Data records:
..............................

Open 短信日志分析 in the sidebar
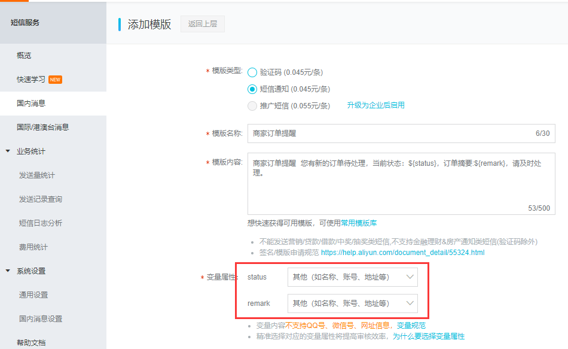 pos(41,223)
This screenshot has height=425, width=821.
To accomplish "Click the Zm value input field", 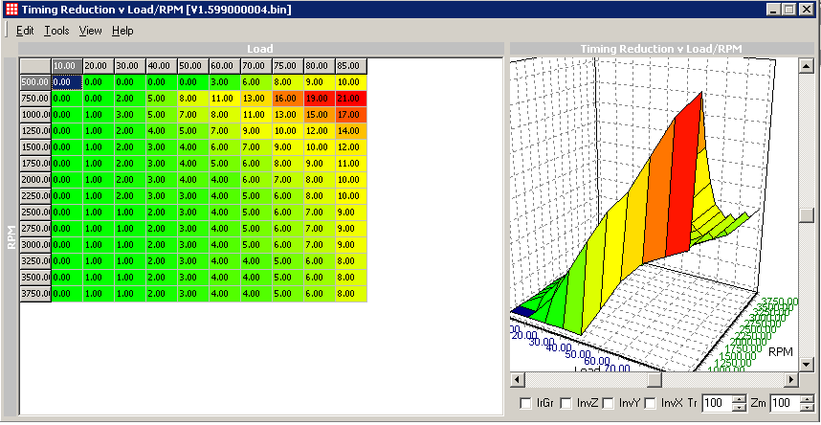I will click(784, 404).
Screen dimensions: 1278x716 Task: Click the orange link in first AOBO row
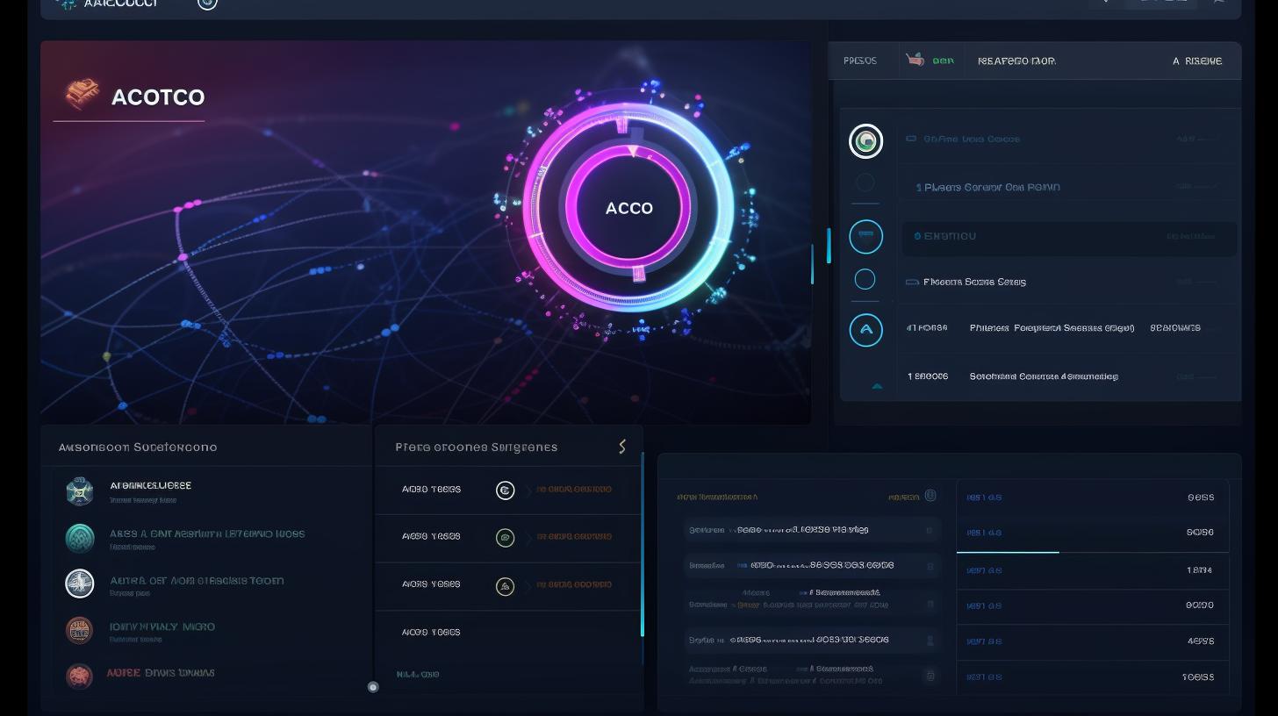coord(574,490)
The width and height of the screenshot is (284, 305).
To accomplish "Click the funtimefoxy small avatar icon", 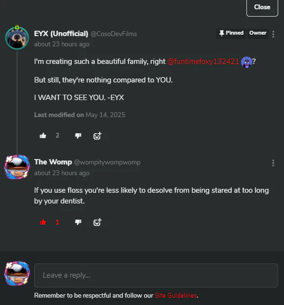I will point(246,62).
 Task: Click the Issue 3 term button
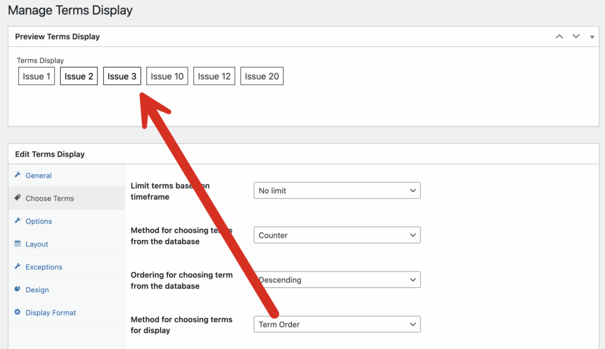122,76
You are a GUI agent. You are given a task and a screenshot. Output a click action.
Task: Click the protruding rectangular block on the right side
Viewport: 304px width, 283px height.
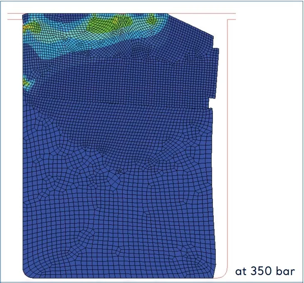(x=215, y=73)
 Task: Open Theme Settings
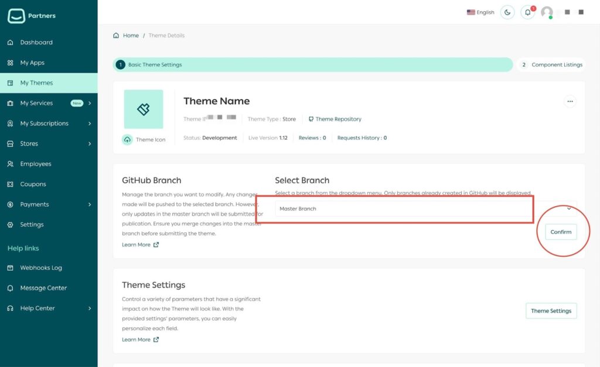click(x=551, y=311)
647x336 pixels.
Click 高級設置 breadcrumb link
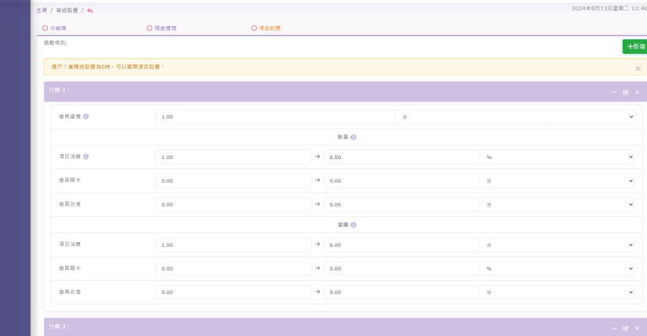pos(66,11)
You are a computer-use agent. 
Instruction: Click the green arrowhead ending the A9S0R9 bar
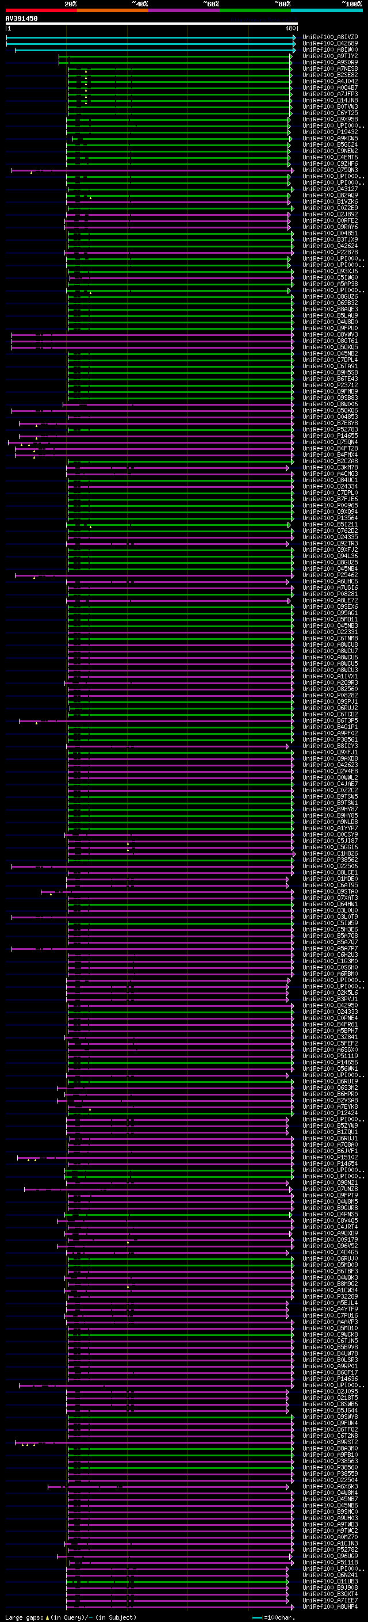coord(291,62)
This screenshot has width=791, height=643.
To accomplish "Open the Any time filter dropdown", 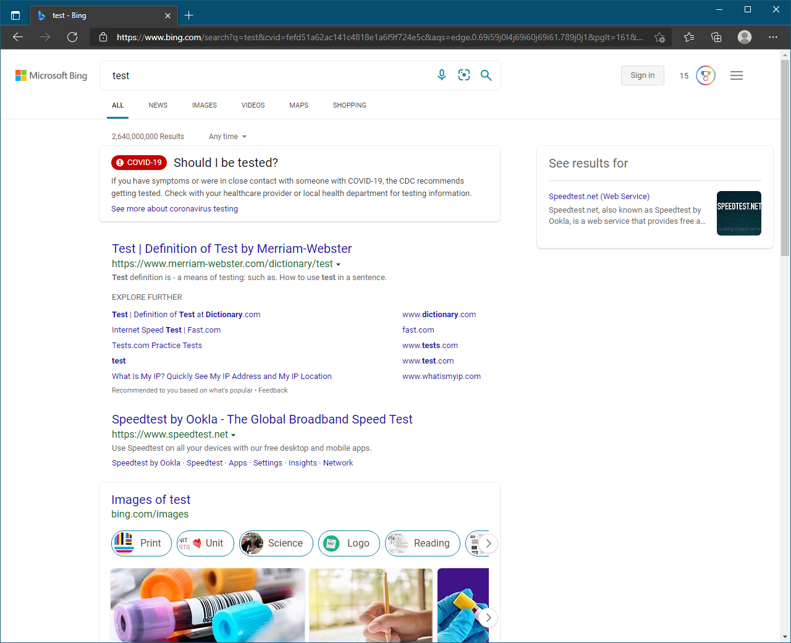I will tap(227, 136).
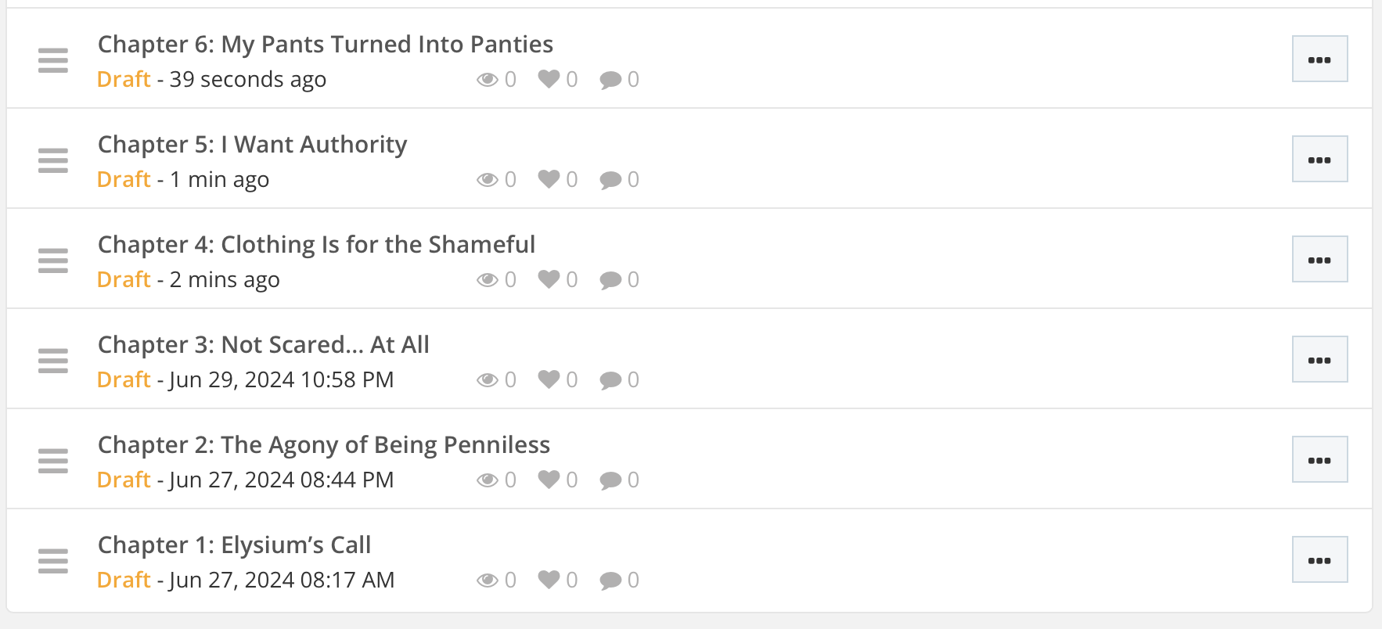The width and height of the screenshot is (1382, 629).
Task: Expand three-dot menu for Chapter 1
Action: tap(1319, 560)
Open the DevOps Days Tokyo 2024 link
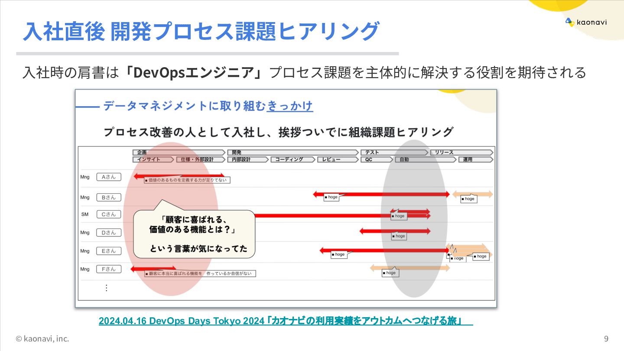 (286, 321)

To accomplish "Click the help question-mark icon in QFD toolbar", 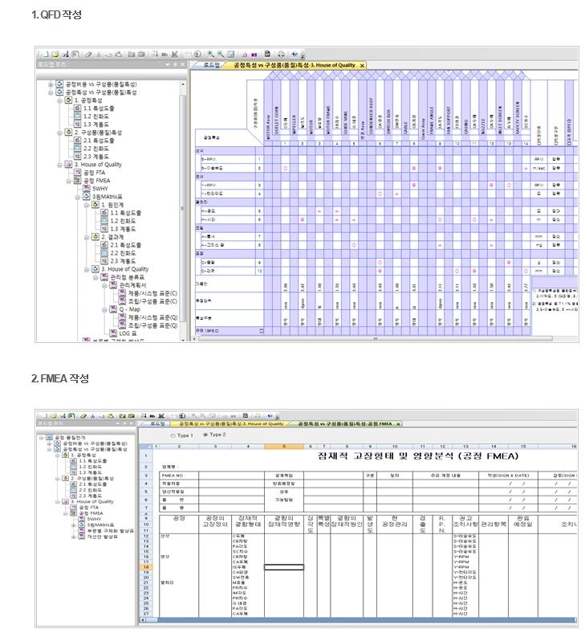I will pos(295,54).
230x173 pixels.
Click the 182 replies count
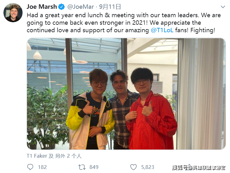coord(42,167)
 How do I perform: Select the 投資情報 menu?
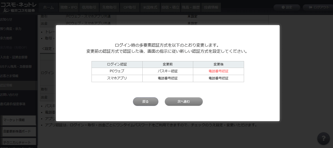tap(211, 7)
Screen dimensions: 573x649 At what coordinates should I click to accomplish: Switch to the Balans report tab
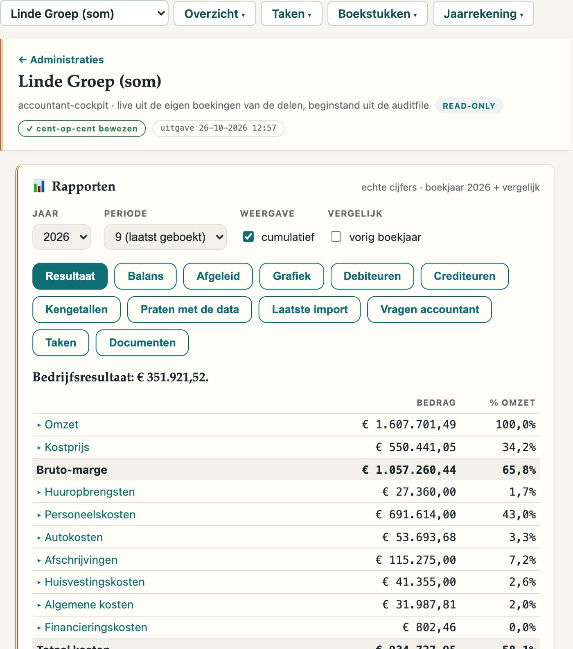tap(146, 276)
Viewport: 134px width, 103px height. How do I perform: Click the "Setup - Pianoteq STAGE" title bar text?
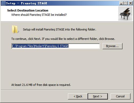pos(26,3)
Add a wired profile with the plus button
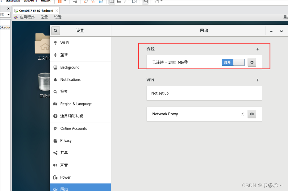This screenshot has width=288, height=191. pos(257,49)
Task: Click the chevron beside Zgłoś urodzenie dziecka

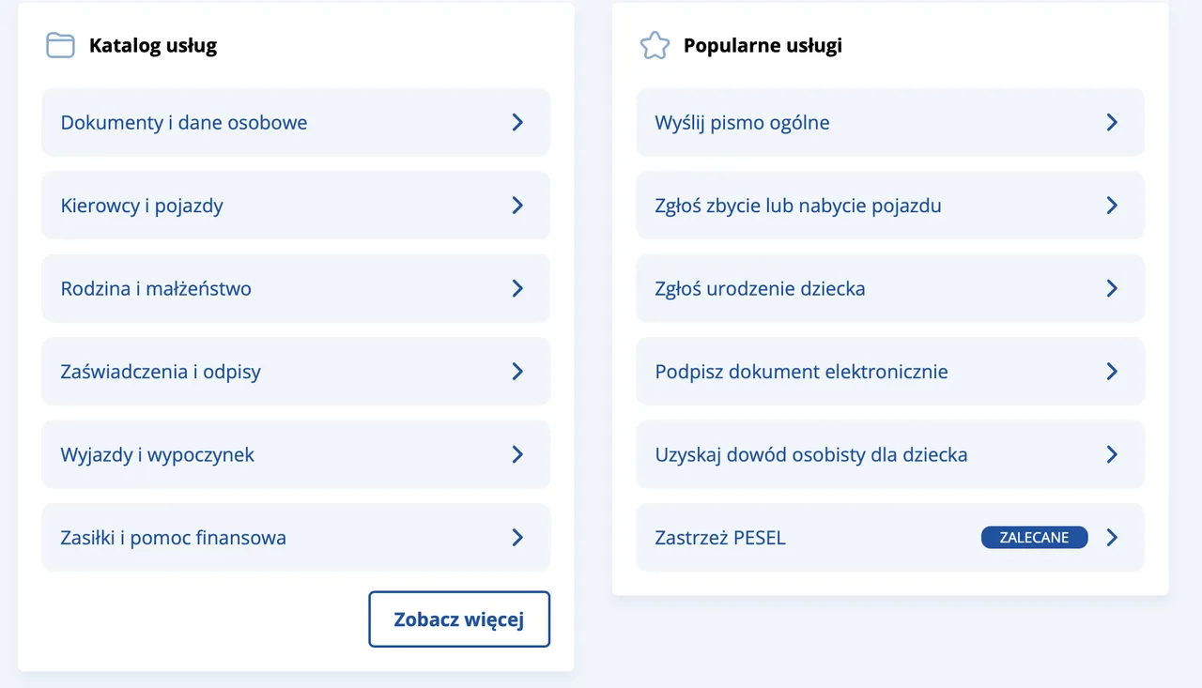Action: click(x=1112, y=288)
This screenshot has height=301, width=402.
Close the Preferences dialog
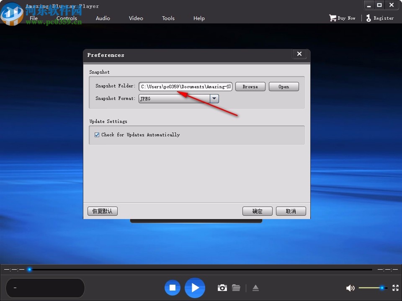[x=299, y=54]
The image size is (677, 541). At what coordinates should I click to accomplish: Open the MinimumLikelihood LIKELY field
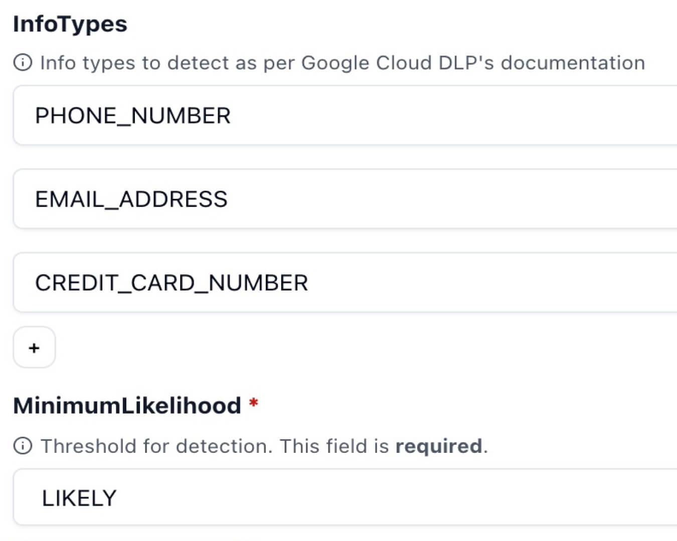pos(351,497)
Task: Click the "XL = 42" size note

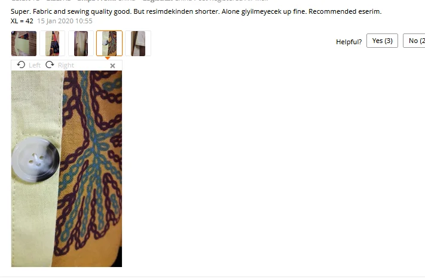Action: point(22,21)
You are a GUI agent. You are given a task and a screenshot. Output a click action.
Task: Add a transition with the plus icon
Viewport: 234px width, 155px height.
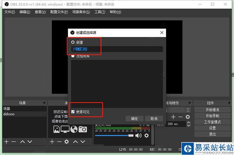(173, 117)
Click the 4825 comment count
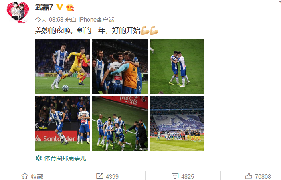The width and height of the screenshot is (281, 180). [188, 176]
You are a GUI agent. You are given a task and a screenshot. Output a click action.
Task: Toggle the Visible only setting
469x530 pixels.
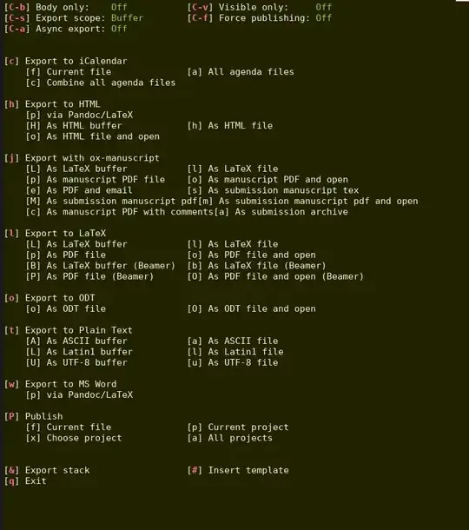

..............................

Work task: All lines above in which the word "pixels" occurs should be identified and copied.

Response box:
647x336 pixels.
230x173 pixels.
469x530 pixels.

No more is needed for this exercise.